Am I holding onto past hurts or regrets that are preventing me from moving forward? (It's time to let go of that baggage, my friend. It's weighing you down!)
Am I constantly comparing myself to a past version of myself? (Remember, you're not the same person you were yesterday, let alone five years ago. Give yourself some credit for how far you've come!)
Do I find myself saying things like, "I used to be able to..." or "I should be able to..."? (Those phrases are like little anchors, keeping you stuck in the past. Time to cut those ties and set sail for new horizons!)
Am I afraid to let go of the past because it's familiar, even if it's painful? (Stepping outside your comfort zone can be scary, but it's also where the magic happens!)
Am I allowing my past experiences to define who I am today? (You are so much more than your past!
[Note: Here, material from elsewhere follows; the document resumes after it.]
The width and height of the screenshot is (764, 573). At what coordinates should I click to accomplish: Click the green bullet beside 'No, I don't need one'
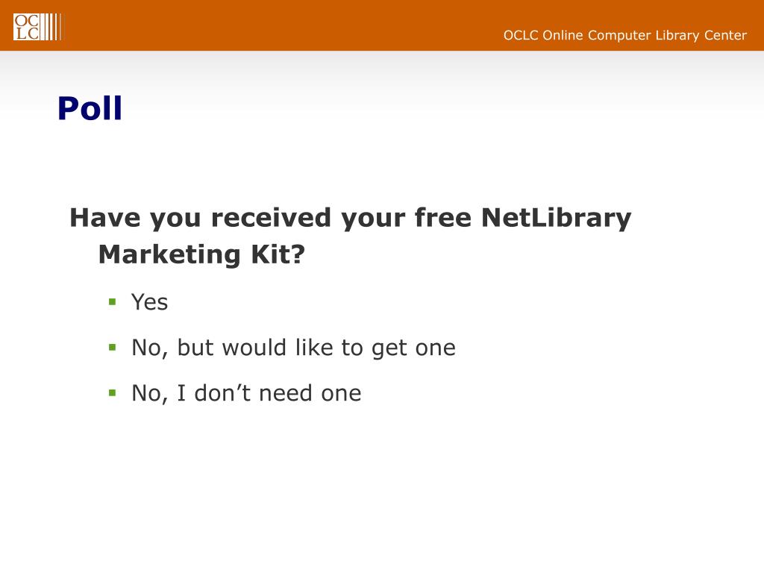click(113, 392)
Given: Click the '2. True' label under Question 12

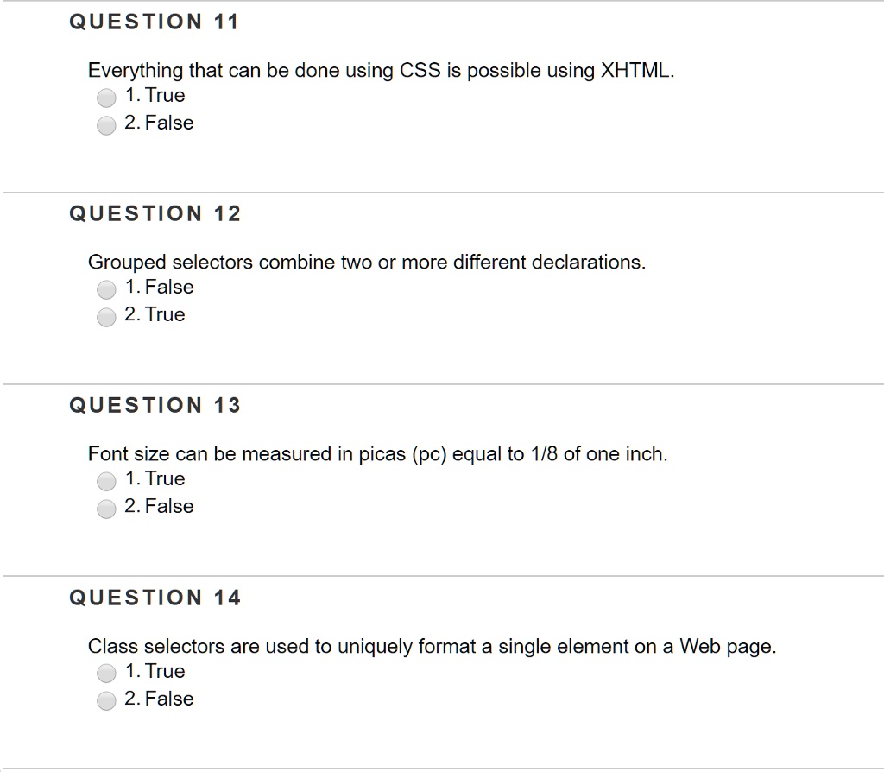Looking at the screenshot, I should pyautogui.click(x=155, y=314).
Embrace the present moment and the endless possibilities that lie ahead.)
I purposely used yes-or-no questions for this self-assessment because, let's be honest, sometimes we just need a quick gut check. We're not trying to dissect every aspect of our healing journey here; we're just sparking a little self-awareness.
If you answered "yes" to any of these questions, that's okay! It just means you could be a little stuck, and that's something you can definitely work on. (Remember those comments I left by each question? Go back and give them another look. They might offer some helpful insights or simply some comfort.)
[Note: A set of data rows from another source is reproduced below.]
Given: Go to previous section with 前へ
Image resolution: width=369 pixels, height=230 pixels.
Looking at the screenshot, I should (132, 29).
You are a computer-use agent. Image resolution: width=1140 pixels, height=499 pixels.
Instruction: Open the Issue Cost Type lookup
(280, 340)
The most important thing is to be honest with yourself and to approach this whole healing thing with kindness and compassion. You're doing the best you can, and that's all that matters.
Rewriting the Narrative
So, there you have it. My confession: I was stuck in a toxic healing trap.
I was so focused on getting back to my "old self" that I forgot to appreciate the incredible journey I was on and the progress I was making. But hey, at least I realized it, right? And now, I'm taking things one day at a time, celebrating the small victories, and focusing on who I am now and who I want to become.
But I'm no longer stuck, because I now know that I was stuck. See how that works? A bit of self-awareness can go a long way. It's like shining a light on those hidden corners of our minds and saying, "Aha! There you are!"
If you're reading this and nodding along, know that you're not alone. We all get caught in those traps sometimes. But the good news is, we have the power to break free. Be kind to yourself, celebrate your wins, and remember that healing takes time. You've got this!
So, take a deep breath, let go of those expectations, and embrace the present moment. Your healing journey is unique and beautiful, even with all its twists and turns. Trust in yourself, trust in the process, and never give up hope.
You are healing each and every day that you try. ✨
Such a great insight! I've often gotten attached to the "growth process" that I miss out on the actual growth that I am doing! It's an unfortunate cycle that doesn't end once you've "become healed" but actually when you are able to accept where you are in the present moment. I've done the same thing but with perfectionism. Thanks for sharing Alex!
Alex, this is such a powerful piece. I applaud you for being so vulnerable about your process and wish you ease and gentleness as you continue to grow into your new self. I'll certainly be reflecting on these questions as they apply to my own health. Thank you!